## begin Supplied records

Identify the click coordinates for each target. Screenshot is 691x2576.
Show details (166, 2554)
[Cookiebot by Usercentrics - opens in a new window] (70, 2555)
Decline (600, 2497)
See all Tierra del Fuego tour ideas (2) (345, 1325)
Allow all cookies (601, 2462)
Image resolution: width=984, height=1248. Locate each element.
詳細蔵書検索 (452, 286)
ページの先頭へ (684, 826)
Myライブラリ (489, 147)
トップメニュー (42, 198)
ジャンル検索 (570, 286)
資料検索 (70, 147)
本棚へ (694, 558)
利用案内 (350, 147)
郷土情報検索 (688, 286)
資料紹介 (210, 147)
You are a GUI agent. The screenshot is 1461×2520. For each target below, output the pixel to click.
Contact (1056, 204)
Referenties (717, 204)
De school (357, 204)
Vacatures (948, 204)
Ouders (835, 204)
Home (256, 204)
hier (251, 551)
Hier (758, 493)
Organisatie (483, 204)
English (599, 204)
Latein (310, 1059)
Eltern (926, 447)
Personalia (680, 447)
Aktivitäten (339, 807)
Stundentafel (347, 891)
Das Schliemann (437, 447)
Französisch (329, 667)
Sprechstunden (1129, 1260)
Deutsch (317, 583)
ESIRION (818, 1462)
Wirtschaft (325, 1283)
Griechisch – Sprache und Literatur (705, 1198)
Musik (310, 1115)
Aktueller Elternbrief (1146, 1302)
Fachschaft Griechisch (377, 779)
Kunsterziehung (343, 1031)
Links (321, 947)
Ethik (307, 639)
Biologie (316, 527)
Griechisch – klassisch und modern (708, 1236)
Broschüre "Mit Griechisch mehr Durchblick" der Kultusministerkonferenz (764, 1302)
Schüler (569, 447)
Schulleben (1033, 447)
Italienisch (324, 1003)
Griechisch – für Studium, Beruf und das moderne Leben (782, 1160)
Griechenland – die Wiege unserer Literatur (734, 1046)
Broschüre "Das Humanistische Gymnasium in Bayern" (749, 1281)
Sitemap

## end Supplied records

**Instructions to follow**
Present every line of the entries above as a Markdown table with two columns, Row and Line, numbering the rows in order and omitting any blank lines.

**Correct output**
| Row | Line |
|---|---|
| 1 | Identify the click coordinates for each target. Screenshot is 691x2576. |
| 2 | Show details (166, 2554) |
| 3 | [Cookiebot by Usercentrics - opens in a new window] (70, 2555) |
| 4 | Decline (600, 2497) |
| 5 | See all Tierra del Fuego tour ideas (2) (345, 1325) |
| 6 | Allow all cookies (601, 2462) |
| 7 | Image resolution: width=984, height=1248. Locate each element. |
| 8 | 詳細蔵書検索 (452, 286) |
| 9 | ページの先頭へ (684, 826) |
| 10 | Myライブラリ (489, 147) |
| 11 | トップメニュー (42, 198) |
| 12 | ジャンル検索 (570, 286) |
| 13 | 資料検索 (70, 147) |
| 14 | 本棚へ (694, 558) |
| 15 | 利用案内 (350, 147) |
| 16 | 郷土情報検索 (688, 286) |
| 17 | 資料紹介 (210, 147) |
| 18 | You are a GUI agent. The screenshot is 1461×2520. For each target below, output the pixel to click. |
| 19 | Contact (1056, 204) |
| 20 | Referenties (717, 204) |
| 21 | De school (357, 204) |
| 22 | Vacatures (948, 204) |
| 23 | Ouders (835, 204) |
| 24 | Home (256, 204) |
| 25 | hier (251, 551) |
| 26 | Hier (758, 493) |
| 27 | Organisatie (483, 204) |
| 28 | English (599, 204) |
| 29 | Latein (310, 1059) |
| 30 | Eltern (926, 447) |
| 31 | Personalia (680, 447) |
| 32 | Aktivitäten (339, 807) |
| 33 | Stundentafel (347, 891) |
| 34 | Das Schliemann (437, 447) |
| 35 | Französisch (329, 667) |
| 36 | Sprechstunden (1129, 1260) |
| 37 | Deutsch (317, 583) |
| 38 | ESIRION (818, 1462) |
| 39 | Wirtschaft (325, 1283) |
| 40 | Griechisch – Sprache und Literatur (705, 1198) |
| 41 | Musik (310, 1115) |
| 42 | Aktueller Elternbrief (1146, 1302) |
| 43 | Fachschaft Griechisch (377, 779) |
| 44 | Kunsterziehung (343, 1031) |
| 45 | Links (321, 947) |
| 46 | Ethik (307, 639) |
| 47 | Biologie (316, 527) |
| 48 | Griechisch – klassisch und modern (708, 1236) |
| 49 | Broschüre "Mit Griechisch mehr Durchblick" der Kultusministerkonferenz (764, 1302) |
| 50 | Schüler (569, 447) |
| 51 | Schulleben (1033, 447) |
| 52 | Italienisch (324, 1003) |
| 53 | Griechisch – für Studium, Beruf und das moderne Leben (782, 1160) |
| 54 | Griechenland – die Wiege unserer Literatur (734, 1046) |
| 55 | Broschüre "Das Humanistische Gymnasium in Bayern" (749, 1281) |
| 56 | Sitemap |